### Prompt
Copy the rows below word for word, from the line containing "Given: Click the Stage 0 brown legend swatch" through the end of the rows, and leave the pictures out.

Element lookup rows
.....
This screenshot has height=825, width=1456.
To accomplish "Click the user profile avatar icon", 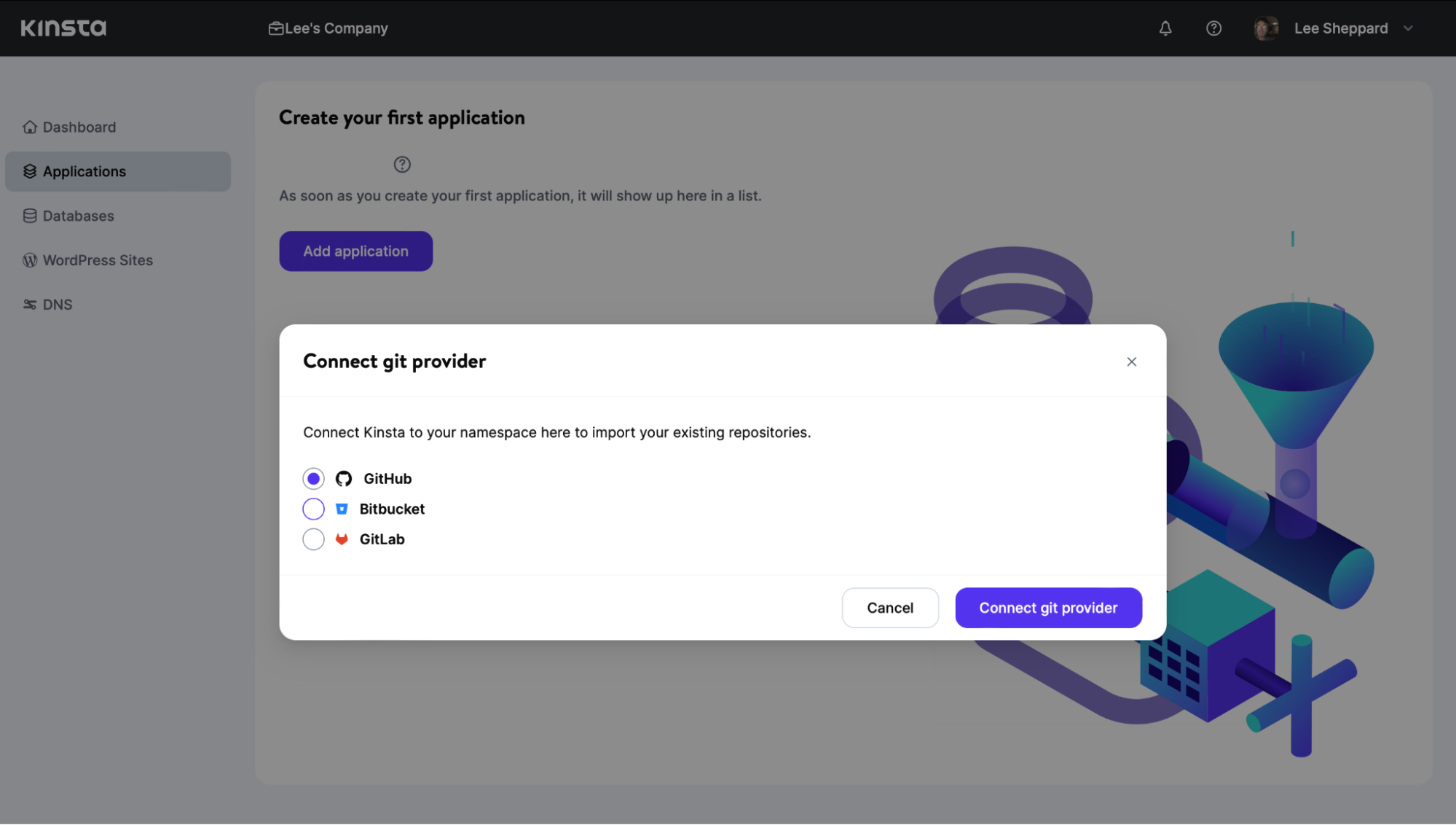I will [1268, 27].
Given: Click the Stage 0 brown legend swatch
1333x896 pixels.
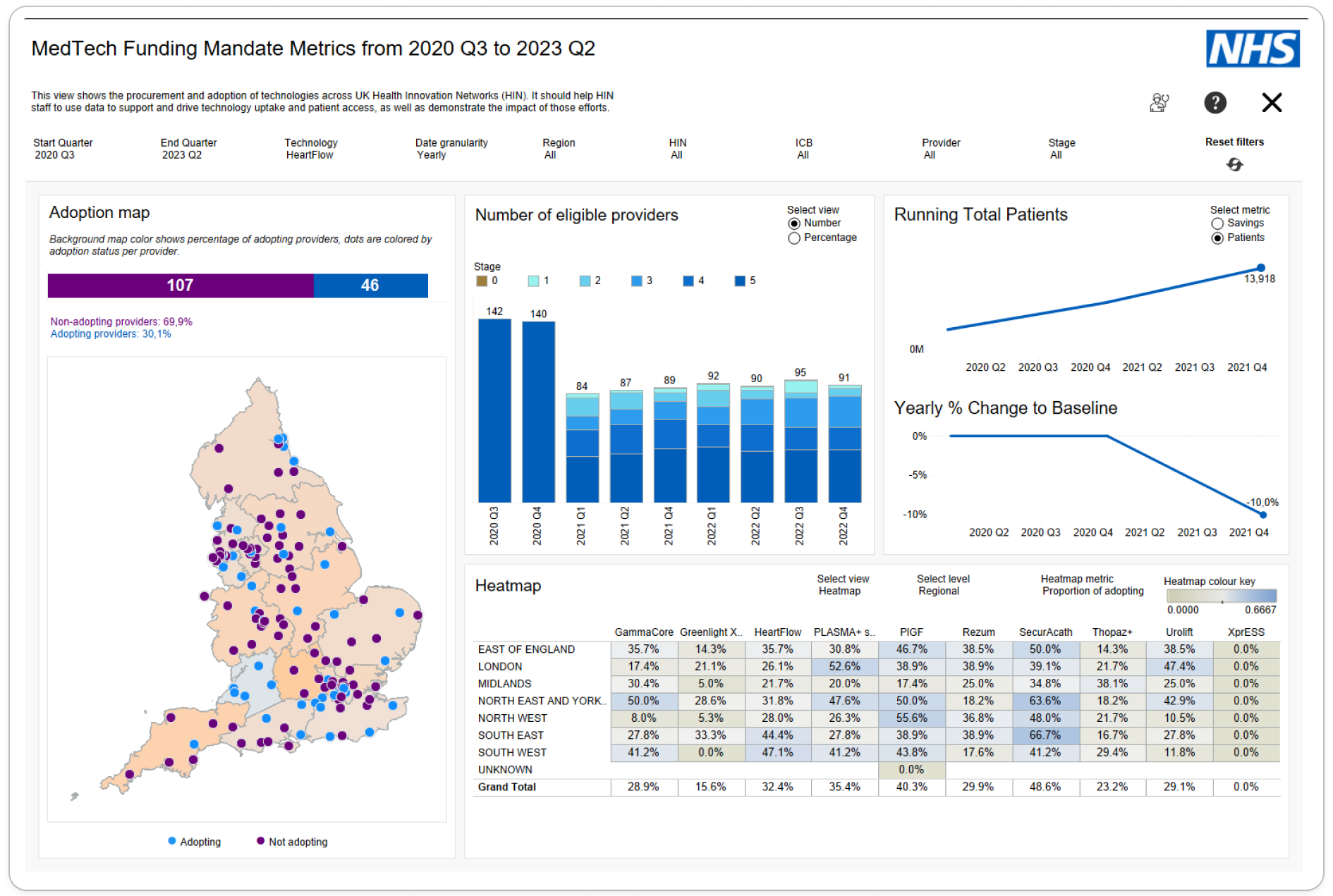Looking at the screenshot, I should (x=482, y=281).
.....
### Response to this task
Given: Click the Stage 0 brown legend swatch
1333x896 pixels.
Looking at the screenshot, I should (x=482, y=281).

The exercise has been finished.